**** Study material ****

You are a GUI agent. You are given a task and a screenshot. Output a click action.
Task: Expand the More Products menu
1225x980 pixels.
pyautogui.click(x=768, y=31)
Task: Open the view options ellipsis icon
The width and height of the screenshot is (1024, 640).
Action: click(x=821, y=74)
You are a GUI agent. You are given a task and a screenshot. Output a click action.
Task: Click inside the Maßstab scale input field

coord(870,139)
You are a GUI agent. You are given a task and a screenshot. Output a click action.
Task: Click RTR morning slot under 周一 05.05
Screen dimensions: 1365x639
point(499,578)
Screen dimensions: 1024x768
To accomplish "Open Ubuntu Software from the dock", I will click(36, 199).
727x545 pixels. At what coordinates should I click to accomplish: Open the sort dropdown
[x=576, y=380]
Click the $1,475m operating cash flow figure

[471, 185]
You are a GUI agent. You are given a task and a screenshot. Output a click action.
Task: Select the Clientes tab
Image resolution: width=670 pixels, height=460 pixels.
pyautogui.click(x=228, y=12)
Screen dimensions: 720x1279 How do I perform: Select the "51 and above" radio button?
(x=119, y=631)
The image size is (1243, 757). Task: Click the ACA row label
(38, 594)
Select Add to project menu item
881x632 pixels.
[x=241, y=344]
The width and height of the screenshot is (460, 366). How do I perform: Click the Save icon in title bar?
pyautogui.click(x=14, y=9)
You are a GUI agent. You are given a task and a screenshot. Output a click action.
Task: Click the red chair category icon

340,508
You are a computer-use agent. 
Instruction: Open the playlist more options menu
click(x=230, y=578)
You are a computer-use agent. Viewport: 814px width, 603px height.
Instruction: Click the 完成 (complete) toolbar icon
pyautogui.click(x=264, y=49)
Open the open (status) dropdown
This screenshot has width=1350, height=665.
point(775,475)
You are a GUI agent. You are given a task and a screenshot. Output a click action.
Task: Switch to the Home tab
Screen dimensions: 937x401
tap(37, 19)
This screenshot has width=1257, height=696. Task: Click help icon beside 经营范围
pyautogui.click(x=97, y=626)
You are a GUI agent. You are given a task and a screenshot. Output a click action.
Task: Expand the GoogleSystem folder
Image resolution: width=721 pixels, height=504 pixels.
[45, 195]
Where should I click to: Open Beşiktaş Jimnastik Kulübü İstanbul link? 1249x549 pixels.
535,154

****

- **Task goal**
Using the records above, please repeat the line with "This screenshot has width=1350, height=665." and every line after it exactly, and give no other text.

- **Output below**
This screenshot has width=1350, height=665.
point(775,475)
You are a GUI agent. You are given a task and a screenshot. Output a click action.
Task: Switch to the Home tab
Screen dimensions: 937x401
tap(37, 19)
This screenshot has width=1257, height=696. Task: Click help icon beside 经营范围
pyautogui.click(x=97, y=626)
You are a GUI agent. You are given a task and a screenshot. Output a click action.
Task: Expand the GoogleSystem folder
Image resolution: width=721 pixels, height=504 pixels.
[45, 195]
Where should I click to: Open Beşiktaş Jimnastik Kulübü İstanbul link? 1249x549 pixels.
535,154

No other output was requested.